To cut a long story short: OBC is by far the best Oberon compiler
ETHZ versions of Oberon are dead, OBC is the way to go

Another oberon compiler

I used to run with Linux Native Oberon. But LNO does not run anymore on newer Linux kernels. That's a pitty but it's also a fact of life. So occasionally I come into contact with people on the Modula-2 forums and sooner or later we end up talking about Oberon. Duke recently told me about the obc compiler by Mike Spivey. More here: Welcome to Spivey'sCorner.

I found the following text in the man page of obc:

Obc is the Oxford Oberon compiler. It translates source files written in a language that is almost (but not quite) Oberon-2, translates them into a portable bytecode form, and links the bytecode with library code to produce an executable program.

Bytecode and executable files produced by the compiler are machine-independent. The same executable can be run without change on multiple machines of different architectures, provided the Oberon run-time system has been installed appropriately on all of them.

I tried the MHC Modula-2 compiler that compiled into Java source code (not Java bytecode) but the MHC compiler was a disappointment. Now, MHC also make an Oberon to Java Bytecode compiler. But I dare not spend any money on it. Suppose it is of the same disappointingly low quality as the MHC Modula-2 compiler? Another 40 euro's down the drain. I don't mind flushing €40 down the drain, as long as I still have had a nice time doing so. Which was not the case with the afore mentioned Modula-2 compiler.
------------------------------------------------------------------------
**To be done**:
a – According to the Oberon compiler text, into what form does obc translate source files?
b – Continue the Oberon compiler text, beginning right after its final sentence.
The lines after this point are separate material, unrelated to the Oberon compiler text.

**Information shown**:
------------------------------------------------------------------------
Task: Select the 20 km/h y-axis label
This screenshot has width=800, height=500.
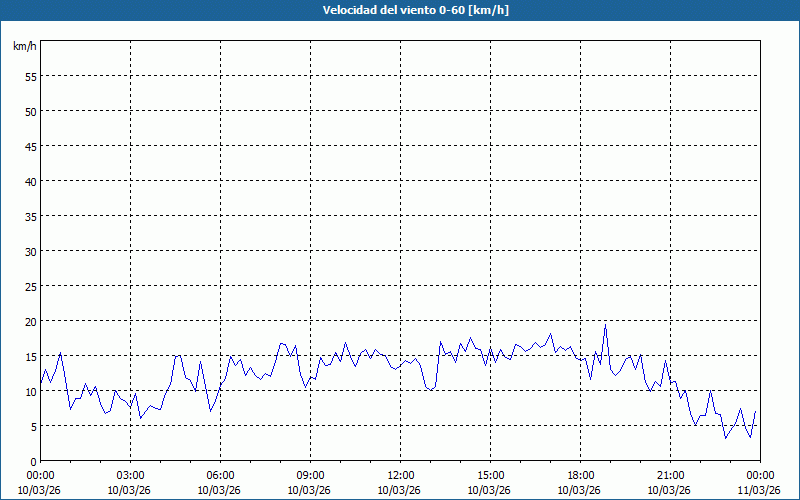Action: (x=30, y=321)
------------------------------------------------------------------------
**Response list**:
a – A portable bytecode form.

b –
Now, have you seen the last italic paragraph? The byte code is machine independant. It's not Java style, so potential users may need to install something before they can proceed, but the thing to be installed is widely available and it is there for the majority of operating systems. And the obc is free of charge. So these are two things to keep in mind.

Download your obc compiler and runtime here: or, if it's gone there, download it from the menu on the right. This is a binary install, no compiling required.

Or get the tgz file here:

Install obc 2.9.3

Now, this is real easy! Spivey made things very easy here. Just follow these three steps and you're done:

  1. Download the tar.gz file
  2. Move it to your ~/bld tree
  3. gzip -d obcTAB
  4. tar xf obcTAB
  5. cd obcTAB
  6. ./configure
  7. make
  8. su
  9. make install
  10. exit
Done. What? These are 10 steps? 3 can also be 10, so that doesn't make sense.

It may be that you get an error message with Slackware 14.1. It is solved by making a symlink in /lib:
ln -s
and you can rock and roll!


Below is a list of experiences with the obc compiler. Find the appropriate file in the navigator frame on the right.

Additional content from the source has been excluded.